Dataset entries:

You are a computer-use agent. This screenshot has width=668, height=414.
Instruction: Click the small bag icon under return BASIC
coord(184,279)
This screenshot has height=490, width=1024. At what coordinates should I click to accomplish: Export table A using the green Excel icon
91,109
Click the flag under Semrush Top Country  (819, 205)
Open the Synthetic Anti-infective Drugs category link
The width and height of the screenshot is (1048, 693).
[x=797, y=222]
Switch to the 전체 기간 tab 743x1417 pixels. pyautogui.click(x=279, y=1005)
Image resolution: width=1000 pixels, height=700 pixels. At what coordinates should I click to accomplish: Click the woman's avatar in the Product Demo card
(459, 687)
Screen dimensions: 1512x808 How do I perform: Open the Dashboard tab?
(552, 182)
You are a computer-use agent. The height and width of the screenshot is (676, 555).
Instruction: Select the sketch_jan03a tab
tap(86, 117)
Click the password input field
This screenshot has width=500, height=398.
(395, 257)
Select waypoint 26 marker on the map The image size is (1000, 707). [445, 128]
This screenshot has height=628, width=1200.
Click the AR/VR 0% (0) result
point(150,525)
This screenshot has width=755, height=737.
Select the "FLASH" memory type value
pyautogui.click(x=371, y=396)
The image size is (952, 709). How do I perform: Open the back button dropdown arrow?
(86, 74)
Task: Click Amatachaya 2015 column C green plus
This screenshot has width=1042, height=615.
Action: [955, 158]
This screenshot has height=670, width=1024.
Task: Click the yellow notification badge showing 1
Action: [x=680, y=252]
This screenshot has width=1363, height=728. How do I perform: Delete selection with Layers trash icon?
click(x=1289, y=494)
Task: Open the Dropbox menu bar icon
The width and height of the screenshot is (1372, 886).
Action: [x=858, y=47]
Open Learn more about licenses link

What is required:
Output the data in full, precisely as it appears above.

Written answer:
You are a computer-use agent. This screenshot has width=668, height=414.
Instruction: Click the small bag icon under return BASIC
coord(184,279)
This screenshot has height=490, width=1024. At what coordinates should I click to accomplish: Export table A using the green Excel icon
91,109
Click the flag under Semrush Top Country  (819, 205)
Open the Synthetic Anti-infective Drugs category link
The width and height of the screenshot is (1048, 693).
[x=797, y=222]
Switch to the 전체 기간 tab 743x1417 pixels. pyautogui.click(x=279, y=1005)
Image resolution: width=1000 pixels, height=700 pixels. At what coordinates should I click to accomplish: Click the woman's avatar in the Product Demo card
(459, 687)
Screen dimensions: 1512x808 How do I perform: Open the Dashboard tab?
(552, 182)
You are a computer-use agent. The height and width of the screenshot is (676, 555).
Instruction: Select the sketch_jan03a tab
tap(86, 117)
Click the password input field
This screenshot has width=500, height=398.
(395, 257)
Select waypoint 26 marker on the map The image size is (1000, 707). [445, 128]
This screenshot has height=628, width=1200.
Click the AR/VR 0% (0) result
point(150,525)
This screenshot has width=755, height=737.
Select the "FLASH" memory type value
pyautogui.click(x=371, y=396)
The image size is (952, 709). How do I perform: Open the back button dropdown arrow?
(86, 74)
Task: Click Amatachaya 2015 column C green plus
This screenshot has width=1042, height=615.
Action: [955, 158]
This screenshot has height=670, width=1024.
Task: Click the yellow notification badge showing 1
Action: [x=680, y=252]
This screenshot has width=1363, height=728. How do I perform: Delete selection with Layers trash icon?
click(x=1289, y=494)
Task: Open the Dropbox menu bar icon
The width and height of the screenshot is (1372, 886).
Action: [x=858, y=47]
Open Learn more about licenses link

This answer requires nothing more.